I have eight R20's bulbs in this house on one dimmer in the family room, and they are all 75 watt and some don't match color. I just ordered eight westinghouse 45 watt replacement incadescents hopefully those will be bright enough for the room at almost half the energy cost.

I also have 4 BR30's on a dimmer in the bathroom (can style dimmer lighting all over this house) but I might just leave the 65w incadescents in there for now, because I don't think I can find dimmmable CFL or LED that give the same ambience of romantic bath with wifey.

OMG. Jeeze so many dimmers. I have 6 dimmable bulbs each in their own dome above my long deck outside all on a dimmer (kind of stupid actually). Haven't used those lights really because it's winter, but will in the summer. Gotta stay incadecent with those too I guess for mood lighting with parties on the deck in summer.

Oh, and of course the dimmable BR30's in my office. I just put some dimmable CFL's in those, they suck and have no dimming range to them at all, but I don't need mood lighting in there really anyway.

By the way, all these dimmers are the basic wheel that spins around on the wall type. Except the bathroom, it's a slider that goes up and down and says lumitron or luxtron or something on it.

I also ordered ten T5 wedge base bulb Led's for my landscaping lights in the garden (hope I got right kind!) and I put a regular CFL in the lamp post in my front yard which seems to work whenever it wants to, lol.

Next step is the spotlight on the front of the garage which is on a motion sensor, I'm saving up to put two BR38 LED units in there but they are like $70.00 a piece. OUCH. Not a priority I guess, that light only stays on for like 45 seconds.

Oh yeah, and the CFL's I got all around in all the ceilling and fan lights, table lights, etc. LOL.

I think so far I've turned about 3,000 watts of bulbs in this house into about 800 watts. Still chipping away. My side door on the back of the house has no light on it, so I bought a GE battery operatered LED spotlight to put over that door. Also bought an LED strip light to put above the stovetop in the kitchen under a cabinet, it is lacking a light there. Whenever I tell my wife to get in the kitchen and cook me dinner she complains because she can't see to cook above the stove.

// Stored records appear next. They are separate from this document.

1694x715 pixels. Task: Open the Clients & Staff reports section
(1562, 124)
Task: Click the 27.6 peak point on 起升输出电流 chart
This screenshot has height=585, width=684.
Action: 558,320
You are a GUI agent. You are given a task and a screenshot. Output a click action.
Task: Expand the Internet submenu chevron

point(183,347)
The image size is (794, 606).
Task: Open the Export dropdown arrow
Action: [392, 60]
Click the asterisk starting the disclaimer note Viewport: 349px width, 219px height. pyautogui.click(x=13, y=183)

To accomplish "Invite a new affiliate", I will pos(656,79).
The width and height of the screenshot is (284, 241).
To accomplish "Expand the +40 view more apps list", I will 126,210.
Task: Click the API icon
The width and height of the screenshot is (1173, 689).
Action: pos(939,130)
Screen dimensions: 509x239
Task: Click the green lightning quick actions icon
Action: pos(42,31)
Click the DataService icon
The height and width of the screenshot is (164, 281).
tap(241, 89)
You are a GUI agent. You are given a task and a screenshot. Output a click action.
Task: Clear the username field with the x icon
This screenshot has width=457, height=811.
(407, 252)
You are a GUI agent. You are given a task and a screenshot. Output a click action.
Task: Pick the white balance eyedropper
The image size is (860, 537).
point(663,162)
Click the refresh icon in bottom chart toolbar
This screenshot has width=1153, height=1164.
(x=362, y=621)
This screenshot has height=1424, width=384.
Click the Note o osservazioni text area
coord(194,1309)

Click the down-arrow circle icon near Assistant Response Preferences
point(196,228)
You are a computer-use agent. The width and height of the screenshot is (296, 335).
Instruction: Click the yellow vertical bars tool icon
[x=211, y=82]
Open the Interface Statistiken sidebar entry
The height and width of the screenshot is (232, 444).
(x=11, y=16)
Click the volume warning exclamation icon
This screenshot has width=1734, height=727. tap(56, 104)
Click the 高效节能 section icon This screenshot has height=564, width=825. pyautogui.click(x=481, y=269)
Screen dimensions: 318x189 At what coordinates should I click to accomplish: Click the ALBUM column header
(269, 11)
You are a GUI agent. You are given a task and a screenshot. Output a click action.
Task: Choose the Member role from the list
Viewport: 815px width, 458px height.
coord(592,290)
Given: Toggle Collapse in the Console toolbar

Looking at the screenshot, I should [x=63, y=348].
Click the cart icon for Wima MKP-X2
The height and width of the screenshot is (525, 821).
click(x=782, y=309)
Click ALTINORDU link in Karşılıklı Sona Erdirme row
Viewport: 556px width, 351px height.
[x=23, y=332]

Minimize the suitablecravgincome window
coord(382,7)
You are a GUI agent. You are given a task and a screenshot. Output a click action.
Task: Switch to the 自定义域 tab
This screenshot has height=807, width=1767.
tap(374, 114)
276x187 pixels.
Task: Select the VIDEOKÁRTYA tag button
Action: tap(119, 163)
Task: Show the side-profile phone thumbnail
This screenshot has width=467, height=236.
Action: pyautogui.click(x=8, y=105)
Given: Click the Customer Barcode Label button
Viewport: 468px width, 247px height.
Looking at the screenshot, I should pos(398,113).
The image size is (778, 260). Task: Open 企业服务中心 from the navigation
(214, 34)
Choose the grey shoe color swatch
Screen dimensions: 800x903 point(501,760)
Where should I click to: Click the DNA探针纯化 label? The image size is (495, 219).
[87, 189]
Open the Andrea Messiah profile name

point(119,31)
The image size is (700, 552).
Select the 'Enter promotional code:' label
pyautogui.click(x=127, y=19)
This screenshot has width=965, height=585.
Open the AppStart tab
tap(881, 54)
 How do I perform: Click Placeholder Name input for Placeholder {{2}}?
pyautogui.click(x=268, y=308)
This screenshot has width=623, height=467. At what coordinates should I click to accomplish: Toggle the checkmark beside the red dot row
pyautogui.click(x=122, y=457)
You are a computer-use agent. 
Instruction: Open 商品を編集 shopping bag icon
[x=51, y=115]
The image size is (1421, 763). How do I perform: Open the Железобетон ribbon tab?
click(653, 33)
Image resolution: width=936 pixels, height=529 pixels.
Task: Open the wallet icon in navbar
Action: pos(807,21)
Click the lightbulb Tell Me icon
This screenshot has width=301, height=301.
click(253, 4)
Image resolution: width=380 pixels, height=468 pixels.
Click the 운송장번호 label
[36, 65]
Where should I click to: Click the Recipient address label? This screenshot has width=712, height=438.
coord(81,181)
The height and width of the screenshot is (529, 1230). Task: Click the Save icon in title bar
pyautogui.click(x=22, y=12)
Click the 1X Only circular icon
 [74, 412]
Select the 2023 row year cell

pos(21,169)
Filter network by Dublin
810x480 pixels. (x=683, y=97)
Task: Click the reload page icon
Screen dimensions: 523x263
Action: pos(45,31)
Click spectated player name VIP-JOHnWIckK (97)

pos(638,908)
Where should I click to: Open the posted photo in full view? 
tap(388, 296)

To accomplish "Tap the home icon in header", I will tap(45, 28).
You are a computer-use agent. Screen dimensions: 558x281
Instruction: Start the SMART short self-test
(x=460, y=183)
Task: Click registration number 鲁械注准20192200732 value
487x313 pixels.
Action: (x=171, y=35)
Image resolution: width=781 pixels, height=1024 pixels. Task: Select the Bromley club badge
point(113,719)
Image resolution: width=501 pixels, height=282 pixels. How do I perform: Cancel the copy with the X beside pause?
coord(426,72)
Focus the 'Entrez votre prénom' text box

UGH BUT IT GETS WORSE! I have thse little round accent lighting under the cabinets in the kitchen and I'm going to switch those to LED's because the lights in there burn super hot and I'm worried it's going to light my cabinets on fire. But before that I have to figure out the wiring issue, since only 2 out of the 5 accent lights turn on, the other 3 turn on whenever they want. LOL Ahh the joys of buying a house!

My WIFE thinks I'm crazy. But she pays electric bill I'm just trying to save us money.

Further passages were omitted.